Working with clean lines and a restricted black and white colour palette, Joni’s style is unmistakable. She takes a deep dive into her subject matter and then adds another twist and layer of meaning. She conveys twisted, surreal thoughts and complex subject matters into beautifully simple illustrations.
Joni Q&A
What is the inspiration behind these works?
"These works originally dealt with the information tsunami these days. We are oscillating between having all the information and not being able to focus on what is important. But really it is all about how we want to eat all of the chocolate and can't decide."
Of the two illustration you did for COCO which is your favourite?
"I see them as a sweet couple. Again, how could i decide?"
Where do you feel the most inspired and can you tell us more about the process of how you create your work?
"I spend far more time thinking than drawing. When I have to be inspired, I go into my head and I stay there until suddenly things I saw or heard fit together in a weird way, like an unexpected puzzle. I like a good twist and clean drawing. I love a black line on white paper, it gets me all excited.

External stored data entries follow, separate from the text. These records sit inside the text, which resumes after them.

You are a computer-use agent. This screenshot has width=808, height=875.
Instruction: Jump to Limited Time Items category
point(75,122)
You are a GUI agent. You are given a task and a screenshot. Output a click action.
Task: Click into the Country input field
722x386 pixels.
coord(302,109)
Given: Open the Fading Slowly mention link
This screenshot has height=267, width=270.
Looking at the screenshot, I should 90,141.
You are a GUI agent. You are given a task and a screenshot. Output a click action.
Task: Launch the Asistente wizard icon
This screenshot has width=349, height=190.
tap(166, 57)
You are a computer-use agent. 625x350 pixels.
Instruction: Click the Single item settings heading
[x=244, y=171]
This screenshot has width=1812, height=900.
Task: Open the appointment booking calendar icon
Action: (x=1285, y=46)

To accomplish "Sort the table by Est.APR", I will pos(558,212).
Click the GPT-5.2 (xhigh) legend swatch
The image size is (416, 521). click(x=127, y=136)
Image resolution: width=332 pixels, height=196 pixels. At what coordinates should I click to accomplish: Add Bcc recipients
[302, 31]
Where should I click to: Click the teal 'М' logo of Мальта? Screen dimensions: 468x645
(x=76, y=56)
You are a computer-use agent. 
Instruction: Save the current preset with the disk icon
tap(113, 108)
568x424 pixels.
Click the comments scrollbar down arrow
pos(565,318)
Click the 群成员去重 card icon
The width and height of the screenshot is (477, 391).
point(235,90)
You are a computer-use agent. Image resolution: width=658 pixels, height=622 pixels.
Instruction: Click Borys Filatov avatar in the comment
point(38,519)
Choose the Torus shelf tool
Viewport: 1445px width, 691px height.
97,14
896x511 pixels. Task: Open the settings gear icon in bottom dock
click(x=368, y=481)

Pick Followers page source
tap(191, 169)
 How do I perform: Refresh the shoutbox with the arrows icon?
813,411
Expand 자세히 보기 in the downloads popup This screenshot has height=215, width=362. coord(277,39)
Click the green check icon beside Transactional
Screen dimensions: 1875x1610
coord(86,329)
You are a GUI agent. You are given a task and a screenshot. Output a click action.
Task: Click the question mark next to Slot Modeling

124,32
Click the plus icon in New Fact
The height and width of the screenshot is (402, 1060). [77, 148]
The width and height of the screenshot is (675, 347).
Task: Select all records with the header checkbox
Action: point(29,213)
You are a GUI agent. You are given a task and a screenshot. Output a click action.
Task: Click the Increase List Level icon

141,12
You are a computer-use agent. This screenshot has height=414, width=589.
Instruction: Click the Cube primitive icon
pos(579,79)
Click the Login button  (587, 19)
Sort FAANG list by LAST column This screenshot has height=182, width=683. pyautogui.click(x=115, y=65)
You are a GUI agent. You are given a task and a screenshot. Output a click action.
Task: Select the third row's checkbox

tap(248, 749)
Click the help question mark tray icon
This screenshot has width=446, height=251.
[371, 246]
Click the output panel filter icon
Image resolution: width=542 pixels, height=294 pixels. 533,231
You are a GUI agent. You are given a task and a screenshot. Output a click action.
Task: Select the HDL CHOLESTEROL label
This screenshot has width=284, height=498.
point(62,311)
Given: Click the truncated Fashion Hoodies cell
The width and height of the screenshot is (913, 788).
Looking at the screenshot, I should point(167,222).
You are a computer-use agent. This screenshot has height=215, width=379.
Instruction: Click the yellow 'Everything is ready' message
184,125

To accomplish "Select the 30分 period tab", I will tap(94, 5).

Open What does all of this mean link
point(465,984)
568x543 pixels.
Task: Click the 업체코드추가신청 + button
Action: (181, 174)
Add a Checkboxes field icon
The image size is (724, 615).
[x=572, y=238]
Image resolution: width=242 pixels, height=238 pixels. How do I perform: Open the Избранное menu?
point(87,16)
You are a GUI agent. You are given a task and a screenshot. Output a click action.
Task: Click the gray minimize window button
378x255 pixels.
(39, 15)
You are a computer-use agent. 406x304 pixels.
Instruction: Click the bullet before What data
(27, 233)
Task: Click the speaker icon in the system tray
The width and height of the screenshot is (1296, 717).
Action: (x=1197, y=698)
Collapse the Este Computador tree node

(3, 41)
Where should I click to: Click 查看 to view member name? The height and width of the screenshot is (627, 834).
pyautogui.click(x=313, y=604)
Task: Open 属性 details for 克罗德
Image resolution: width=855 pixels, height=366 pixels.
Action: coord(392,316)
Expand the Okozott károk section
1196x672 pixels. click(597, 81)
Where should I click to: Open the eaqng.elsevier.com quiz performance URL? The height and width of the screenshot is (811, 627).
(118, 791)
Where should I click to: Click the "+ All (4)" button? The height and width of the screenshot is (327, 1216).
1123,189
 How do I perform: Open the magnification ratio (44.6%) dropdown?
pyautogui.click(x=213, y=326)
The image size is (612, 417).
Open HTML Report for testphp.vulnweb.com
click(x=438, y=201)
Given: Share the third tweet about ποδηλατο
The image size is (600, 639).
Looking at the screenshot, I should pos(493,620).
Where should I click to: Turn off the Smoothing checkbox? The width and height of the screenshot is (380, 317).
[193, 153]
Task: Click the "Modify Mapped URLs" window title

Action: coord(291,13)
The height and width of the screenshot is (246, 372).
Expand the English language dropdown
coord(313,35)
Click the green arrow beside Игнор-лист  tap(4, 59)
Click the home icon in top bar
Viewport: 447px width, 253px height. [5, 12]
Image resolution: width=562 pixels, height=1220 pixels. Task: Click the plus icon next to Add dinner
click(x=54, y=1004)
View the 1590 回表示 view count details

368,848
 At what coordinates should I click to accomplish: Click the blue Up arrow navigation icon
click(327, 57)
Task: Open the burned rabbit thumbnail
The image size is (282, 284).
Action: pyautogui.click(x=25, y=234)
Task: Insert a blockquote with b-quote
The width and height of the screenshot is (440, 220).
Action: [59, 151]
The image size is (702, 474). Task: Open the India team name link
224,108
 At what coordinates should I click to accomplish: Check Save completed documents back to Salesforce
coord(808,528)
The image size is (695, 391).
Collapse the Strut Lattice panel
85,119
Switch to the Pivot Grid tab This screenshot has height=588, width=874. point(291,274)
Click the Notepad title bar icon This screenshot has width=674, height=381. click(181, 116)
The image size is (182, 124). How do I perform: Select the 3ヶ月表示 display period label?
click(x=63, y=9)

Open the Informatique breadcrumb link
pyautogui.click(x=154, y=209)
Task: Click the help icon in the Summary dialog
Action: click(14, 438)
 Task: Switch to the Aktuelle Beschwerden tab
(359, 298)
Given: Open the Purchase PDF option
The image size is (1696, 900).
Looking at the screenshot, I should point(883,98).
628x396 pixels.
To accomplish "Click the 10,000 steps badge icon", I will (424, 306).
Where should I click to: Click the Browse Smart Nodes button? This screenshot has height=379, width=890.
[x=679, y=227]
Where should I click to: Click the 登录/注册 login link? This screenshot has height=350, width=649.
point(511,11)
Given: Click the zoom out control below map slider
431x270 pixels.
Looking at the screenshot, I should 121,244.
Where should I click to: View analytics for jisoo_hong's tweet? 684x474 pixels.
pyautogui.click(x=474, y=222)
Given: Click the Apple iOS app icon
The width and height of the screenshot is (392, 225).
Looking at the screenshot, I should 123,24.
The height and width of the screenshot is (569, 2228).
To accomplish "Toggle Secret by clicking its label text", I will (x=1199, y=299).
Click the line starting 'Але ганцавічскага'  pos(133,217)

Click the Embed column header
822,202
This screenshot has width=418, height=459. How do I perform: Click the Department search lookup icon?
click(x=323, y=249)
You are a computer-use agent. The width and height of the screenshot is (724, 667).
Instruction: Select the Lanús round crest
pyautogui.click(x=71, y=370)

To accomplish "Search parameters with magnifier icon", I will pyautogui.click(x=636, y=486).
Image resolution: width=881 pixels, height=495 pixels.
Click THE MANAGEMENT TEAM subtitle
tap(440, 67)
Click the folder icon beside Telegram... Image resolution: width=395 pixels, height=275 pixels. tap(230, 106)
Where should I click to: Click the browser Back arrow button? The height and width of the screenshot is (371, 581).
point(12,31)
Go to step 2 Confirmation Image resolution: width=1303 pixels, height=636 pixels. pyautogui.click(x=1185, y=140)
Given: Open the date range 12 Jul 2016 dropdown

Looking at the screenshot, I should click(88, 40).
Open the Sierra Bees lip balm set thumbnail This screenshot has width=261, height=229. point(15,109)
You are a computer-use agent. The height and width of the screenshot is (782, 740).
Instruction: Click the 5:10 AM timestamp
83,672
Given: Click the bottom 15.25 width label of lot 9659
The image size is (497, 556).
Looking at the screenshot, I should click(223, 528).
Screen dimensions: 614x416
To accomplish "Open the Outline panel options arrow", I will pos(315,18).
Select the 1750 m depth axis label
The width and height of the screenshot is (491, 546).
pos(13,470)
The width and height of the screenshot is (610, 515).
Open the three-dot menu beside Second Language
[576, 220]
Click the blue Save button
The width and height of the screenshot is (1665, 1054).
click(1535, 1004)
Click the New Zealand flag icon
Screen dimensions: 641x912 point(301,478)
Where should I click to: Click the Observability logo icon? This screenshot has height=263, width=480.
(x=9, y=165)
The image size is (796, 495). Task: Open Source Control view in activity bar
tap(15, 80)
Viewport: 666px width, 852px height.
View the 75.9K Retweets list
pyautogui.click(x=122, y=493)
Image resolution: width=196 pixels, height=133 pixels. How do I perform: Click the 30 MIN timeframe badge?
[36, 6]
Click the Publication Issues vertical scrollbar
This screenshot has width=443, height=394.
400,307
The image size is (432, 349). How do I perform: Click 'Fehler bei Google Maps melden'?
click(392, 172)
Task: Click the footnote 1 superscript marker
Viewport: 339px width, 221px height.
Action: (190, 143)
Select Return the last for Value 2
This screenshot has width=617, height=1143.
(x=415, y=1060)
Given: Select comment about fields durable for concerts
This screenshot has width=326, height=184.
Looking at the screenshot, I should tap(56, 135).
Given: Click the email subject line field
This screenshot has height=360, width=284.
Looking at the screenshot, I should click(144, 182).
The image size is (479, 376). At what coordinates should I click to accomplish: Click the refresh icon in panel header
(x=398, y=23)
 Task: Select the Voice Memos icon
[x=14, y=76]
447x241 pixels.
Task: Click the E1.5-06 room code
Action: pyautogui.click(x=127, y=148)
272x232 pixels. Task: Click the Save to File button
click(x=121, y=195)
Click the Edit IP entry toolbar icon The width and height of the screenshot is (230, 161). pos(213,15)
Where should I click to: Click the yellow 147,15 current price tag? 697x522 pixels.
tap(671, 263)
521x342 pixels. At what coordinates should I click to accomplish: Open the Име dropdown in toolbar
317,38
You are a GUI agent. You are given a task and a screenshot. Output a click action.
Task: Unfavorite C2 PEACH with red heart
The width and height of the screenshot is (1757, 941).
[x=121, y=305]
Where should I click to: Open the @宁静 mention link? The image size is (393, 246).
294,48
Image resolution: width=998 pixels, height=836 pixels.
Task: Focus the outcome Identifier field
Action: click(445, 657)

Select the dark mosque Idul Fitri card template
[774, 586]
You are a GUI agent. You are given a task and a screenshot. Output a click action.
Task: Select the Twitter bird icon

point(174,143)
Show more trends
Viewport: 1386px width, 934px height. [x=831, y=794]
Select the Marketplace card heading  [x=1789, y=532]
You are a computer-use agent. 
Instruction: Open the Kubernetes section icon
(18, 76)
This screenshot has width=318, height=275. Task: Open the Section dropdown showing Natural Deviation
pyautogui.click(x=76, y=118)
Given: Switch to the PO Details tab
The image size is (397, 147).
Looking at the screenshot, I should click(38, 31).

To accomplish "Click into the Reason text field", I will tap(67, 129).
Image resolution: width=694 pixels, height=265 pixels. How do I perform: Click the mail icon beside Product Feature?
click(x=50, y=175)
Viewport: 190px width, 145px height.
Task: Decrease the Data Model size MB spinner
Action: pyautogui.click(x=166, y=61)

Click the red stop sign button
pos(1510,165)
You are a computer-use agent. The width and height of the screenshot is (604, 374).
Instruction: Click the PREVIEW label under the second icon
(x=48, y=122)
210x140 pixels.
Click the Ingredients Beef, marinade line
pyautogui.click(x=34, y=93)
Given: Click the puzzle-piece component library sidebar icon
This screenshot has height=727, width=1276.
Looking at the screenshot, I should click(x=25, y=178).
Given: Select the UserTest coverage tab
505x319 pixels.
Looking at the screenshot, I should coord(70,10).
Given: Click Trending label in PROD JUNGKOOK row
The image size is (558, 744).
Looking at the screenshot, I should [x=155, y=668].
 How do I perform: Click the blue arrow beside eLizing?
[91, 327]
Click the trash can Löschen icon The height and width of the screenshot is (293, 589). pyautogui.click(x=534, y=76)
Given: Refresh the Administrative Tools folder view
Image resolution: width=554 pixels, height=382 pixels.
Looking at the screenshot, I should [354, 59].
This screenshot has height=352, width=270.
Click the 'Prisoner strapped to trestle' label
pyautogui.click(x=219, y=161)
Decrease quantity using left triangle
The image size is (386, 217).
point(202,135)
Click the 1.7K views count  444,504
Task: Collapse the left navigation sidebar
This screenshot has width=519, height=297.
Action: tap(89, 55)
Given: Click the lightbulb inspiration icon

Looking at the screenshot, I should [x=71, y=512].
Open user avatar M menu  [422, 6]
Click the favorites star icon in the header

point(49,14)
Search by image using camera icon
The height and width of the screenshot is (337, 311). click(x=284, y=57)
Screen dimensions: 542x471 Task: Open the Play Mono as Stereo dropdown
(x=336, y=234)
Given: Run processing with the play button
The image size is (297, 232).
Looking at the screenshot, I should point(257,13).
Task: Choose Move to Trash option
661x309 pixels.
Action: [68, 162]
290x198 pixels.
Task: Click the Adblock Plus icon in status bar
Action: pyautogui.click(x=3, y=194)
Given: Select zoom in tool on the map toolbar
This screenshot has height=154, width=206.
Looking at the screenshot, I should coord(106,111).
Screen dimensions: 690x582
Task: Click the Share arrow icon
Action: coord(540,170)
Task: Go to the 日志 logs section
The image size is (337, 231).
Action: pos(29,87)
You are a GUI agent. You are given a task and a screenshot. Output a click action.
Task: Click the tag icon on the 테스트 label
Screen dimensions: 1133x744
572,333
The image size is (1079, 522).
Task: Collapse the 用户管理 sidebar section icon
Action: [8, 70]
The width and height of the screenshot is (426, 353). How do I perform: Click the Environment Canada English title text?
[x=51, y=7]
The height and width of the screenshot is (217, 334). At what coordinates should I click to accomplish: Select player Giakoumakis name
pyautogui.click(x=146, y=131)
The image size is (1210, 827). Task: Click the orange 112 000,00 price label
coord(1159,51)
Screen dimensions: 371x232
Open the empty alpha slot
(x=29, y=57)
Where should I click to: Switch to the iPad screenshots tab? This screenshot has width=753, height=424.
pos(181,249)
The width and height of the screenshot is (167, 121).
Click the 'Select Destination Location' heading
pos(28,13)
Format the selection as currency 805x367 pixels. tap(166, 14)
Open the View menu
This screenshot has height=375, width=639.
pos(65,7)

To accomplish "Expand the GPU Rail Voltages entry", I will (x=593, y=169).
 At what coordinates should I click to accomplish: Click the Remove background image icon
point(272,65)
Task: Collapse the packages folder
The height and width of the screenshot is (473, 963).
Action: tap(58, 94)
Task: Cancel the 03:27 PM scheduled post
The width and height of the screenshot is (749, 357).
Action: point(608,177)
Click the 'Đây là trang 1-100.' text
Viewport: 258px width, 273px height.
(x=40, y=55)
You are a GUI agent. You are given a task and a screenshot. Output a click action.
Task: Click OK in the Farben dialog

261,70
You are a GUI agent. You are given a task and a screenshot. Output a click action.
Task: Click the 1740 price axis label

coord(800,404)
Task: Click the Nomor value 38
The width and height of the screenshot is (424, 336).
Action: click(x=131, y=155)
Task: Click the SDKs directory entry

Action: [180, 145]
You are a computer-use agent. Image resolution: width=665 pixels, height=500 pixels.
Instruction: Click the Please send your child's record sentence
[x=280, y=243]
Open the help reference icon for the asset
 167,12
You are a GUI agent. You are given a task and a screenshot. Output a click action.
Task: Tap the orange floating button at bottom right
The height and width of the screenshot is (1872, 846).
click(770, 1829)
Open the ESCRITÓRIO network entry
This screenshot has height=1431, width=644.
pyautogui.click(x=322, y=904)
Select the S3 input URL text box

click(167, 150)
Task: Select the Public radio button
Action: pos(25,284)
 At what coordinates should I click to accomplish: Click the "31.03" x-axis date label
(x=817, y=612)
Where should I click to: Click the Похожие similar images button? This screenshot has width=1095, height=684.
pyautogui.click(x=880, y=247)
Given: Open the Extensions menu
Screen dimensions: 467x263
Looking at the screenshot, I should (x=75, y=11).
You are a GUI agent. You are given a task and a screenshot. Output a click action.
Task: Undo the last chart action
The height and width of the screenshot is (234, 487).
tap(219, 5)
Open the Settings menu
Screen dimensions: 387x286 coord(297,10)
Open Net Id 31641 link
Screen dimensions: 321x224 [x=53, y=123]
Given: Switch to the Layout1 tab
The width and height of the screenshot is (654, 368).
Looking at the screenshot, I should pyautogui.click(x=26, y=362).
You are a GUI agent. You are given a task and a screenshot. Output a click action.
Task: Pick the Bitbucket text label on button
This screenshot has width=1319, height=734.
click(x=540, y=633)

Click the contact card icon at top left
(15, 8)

Often, I see something, but not the right way. This, oh, this looks like…but it's not moment is quite an inspiration for me."
We noticed that you have an intriguing way of incorporating negative space into your illustrations. Can you tell us more?
"I like to transform shapes, give them a new meaning and test how far I can go with abstraction. How one thing depends on another. What does the image need to still be recognisable? What is the essence? These thoughts can end up in negative space, because it is the final abstraction. To make somebody see something by the absence of it. "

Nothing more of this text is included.